* What you will do
Repeat only what runs from the line with "Select the Brandenburg Gate thumbnail" through the last line of the data below, both included, keeping every word as it is and leaving out the pictures.

* Records provided
****

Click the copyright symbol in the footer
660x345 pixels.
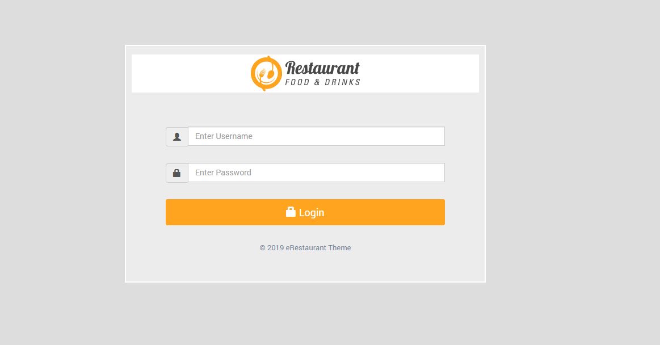tap(263, 248)
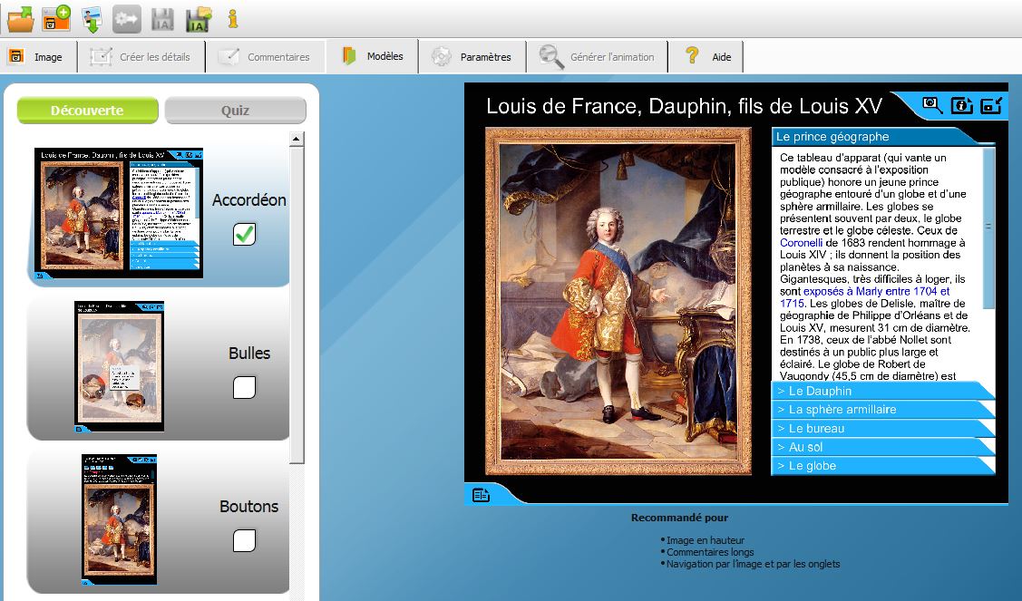This screenshot has width=1022, height=601.
Task: Click the new project icon with green plus
Action: tap(56, 17)
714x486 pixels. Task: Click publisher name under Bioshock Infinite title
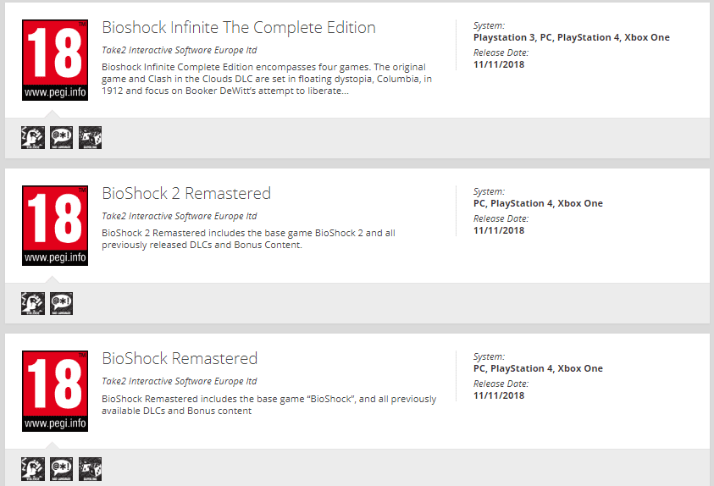click(x=180, y=51)
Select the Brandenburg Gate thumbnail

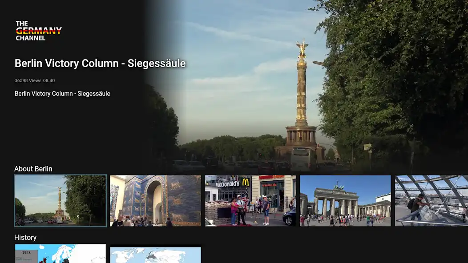click(345, 200)
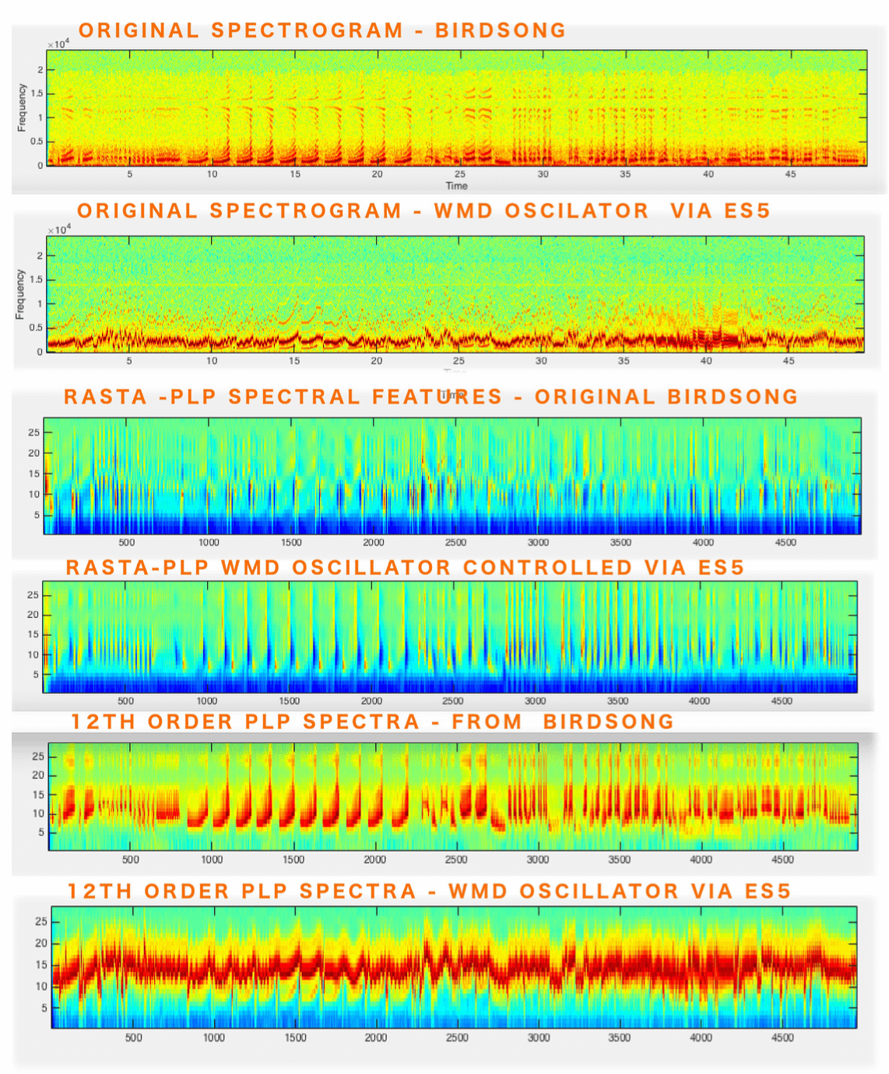The width and height of the screenshot is (889, 1074).
Task: Click the 25 time tick under the birdsong spectrogram
Action: click(460, 174)
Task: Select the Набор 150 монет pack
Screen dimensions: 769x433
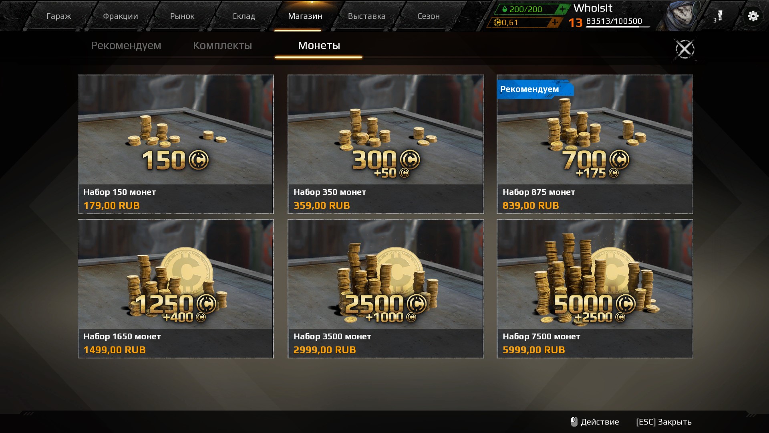Action: point(176,144)
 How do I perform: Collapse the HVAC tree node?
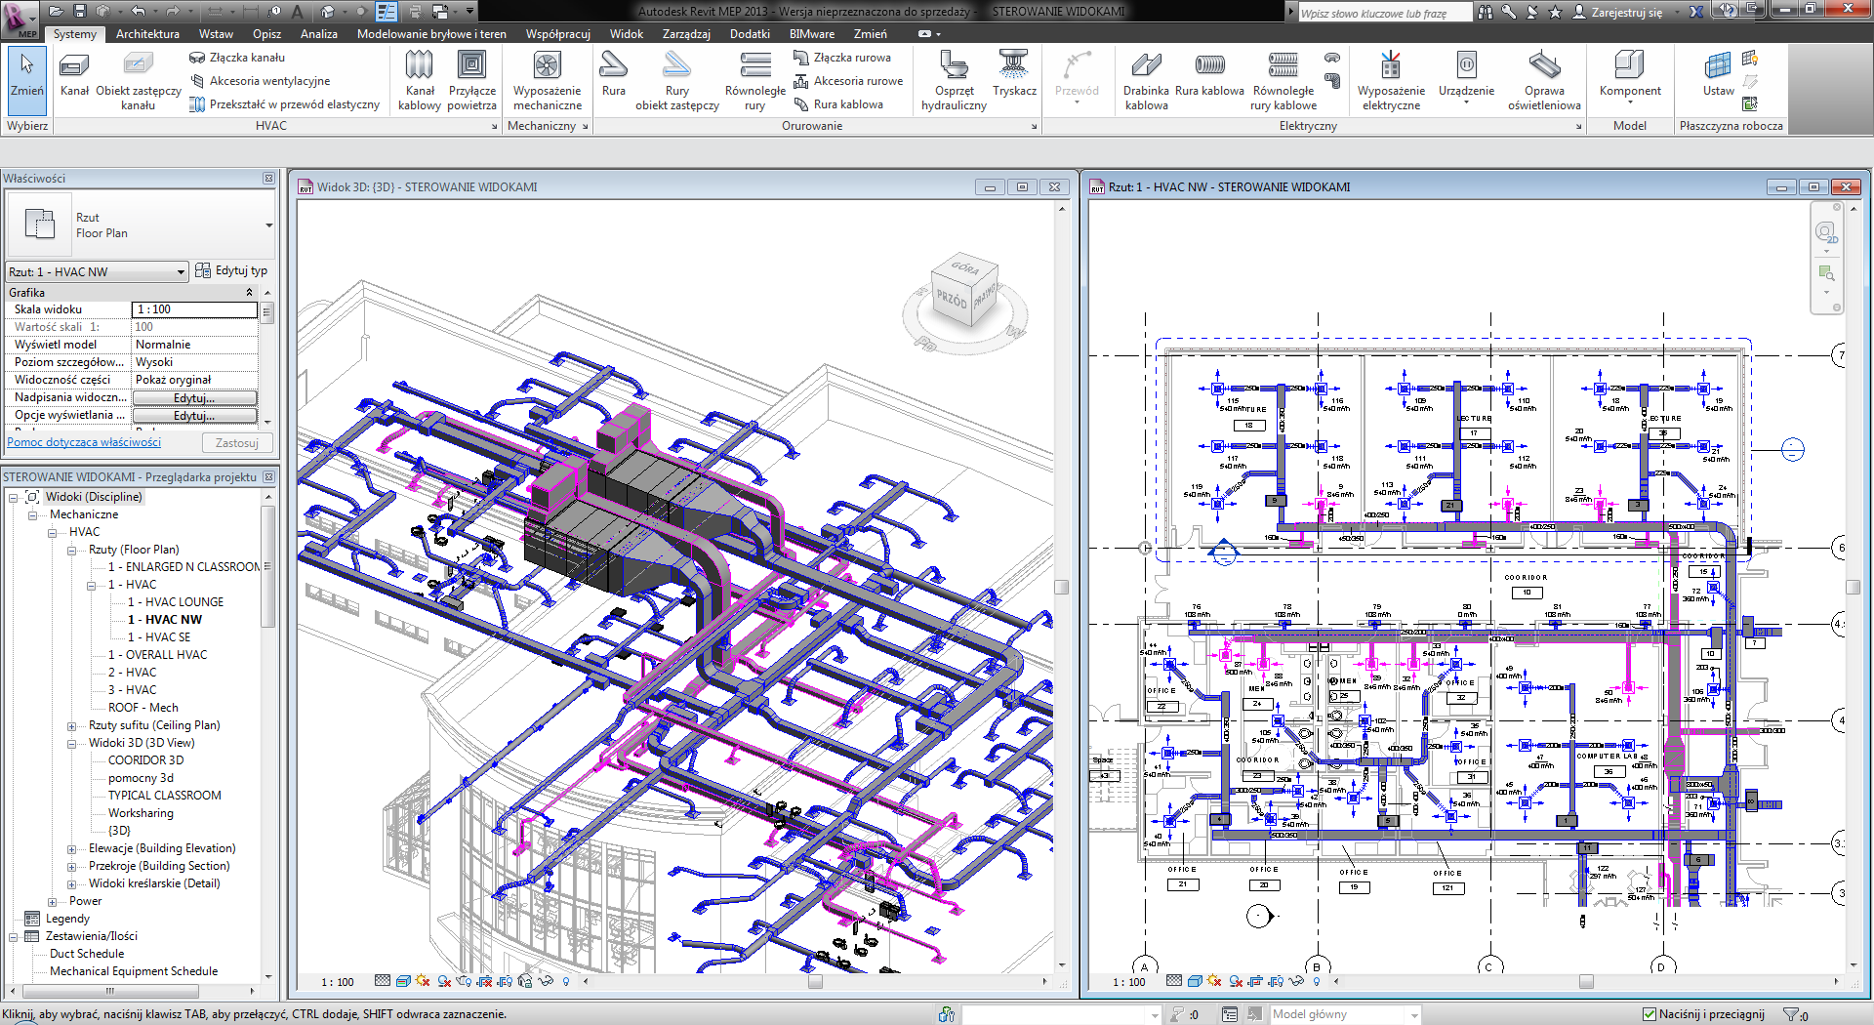pos(53,532)
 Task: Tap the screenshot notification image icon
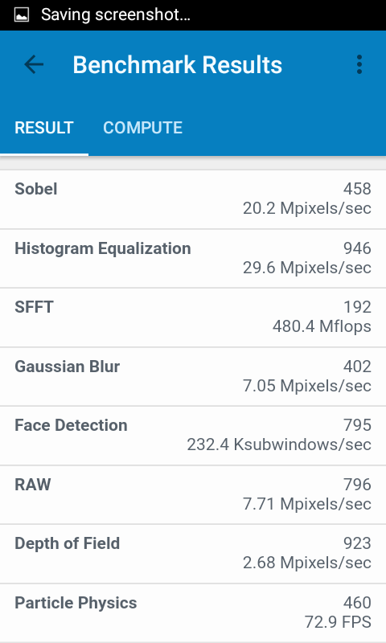click(x=22, y=15)
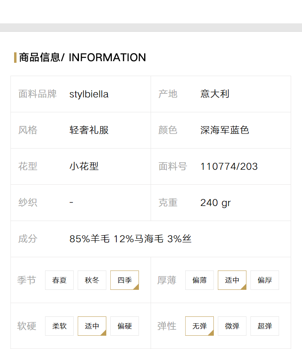Click the 商品信息/ INFORMATION heading
Viewport: 302px width, 349px height.
click(83, 58)
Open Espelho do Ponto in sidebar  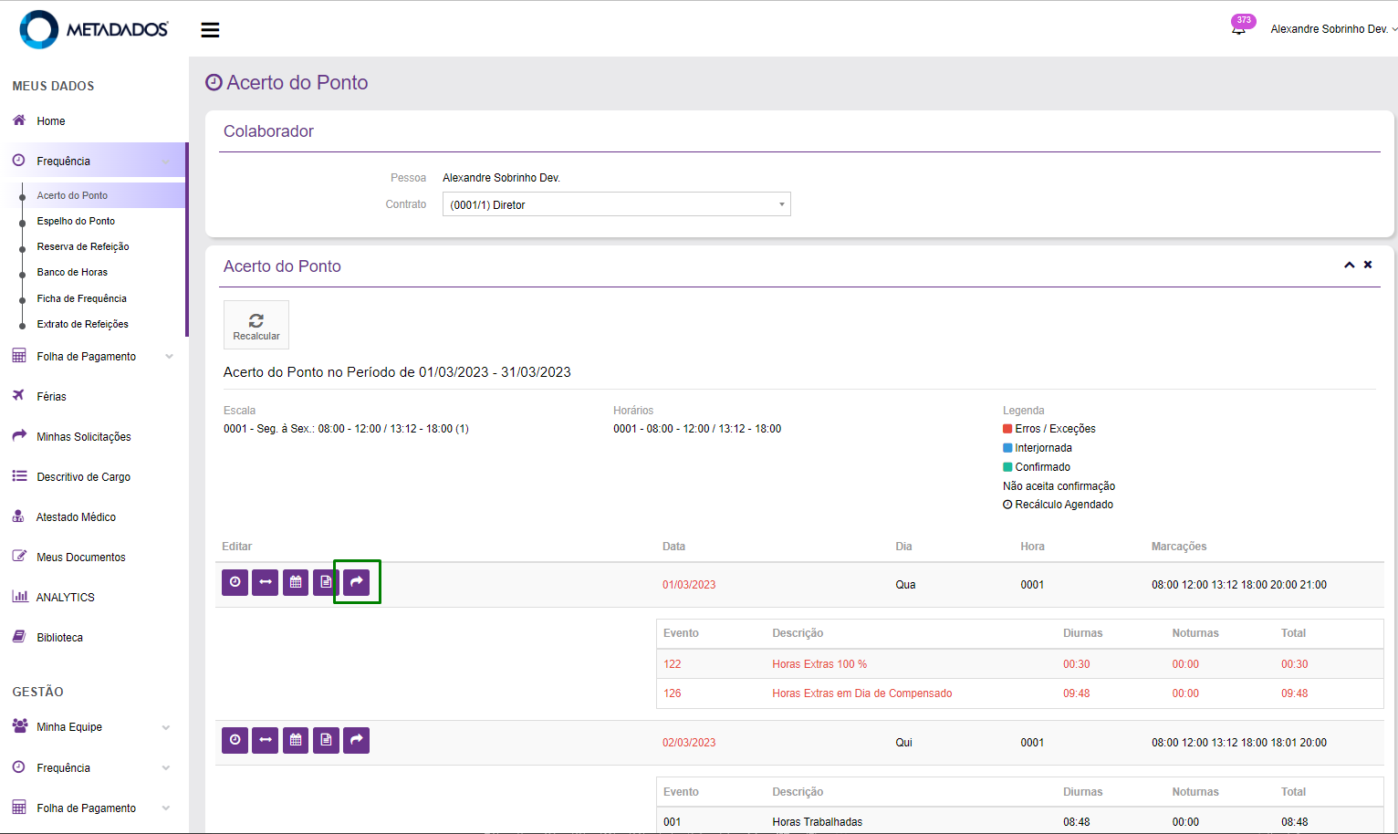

****

* Answer to the problem
Select the Brandenburg Gate thumbnail

click(345, 200)
The width and height of the screenshot is (889, 1074).
Task: Click the 25 time tick under the birdsong spectrogram
Action: click(460, 174)
Task: Select the Набор 150 монет pack
Screen dimensions: 769x433
Action: point(176,144)
 How do I perform: Collapse the HVAC tree node?
pos(53,532)
 Task: Tap the screenshot notification image icon
click(x=22, y=15)
Click the 商品信息/ INFORMATION heading
Viewport: 302px width, 349px height.
click(83, 58)
Open Espelho do Ponto in sidebar  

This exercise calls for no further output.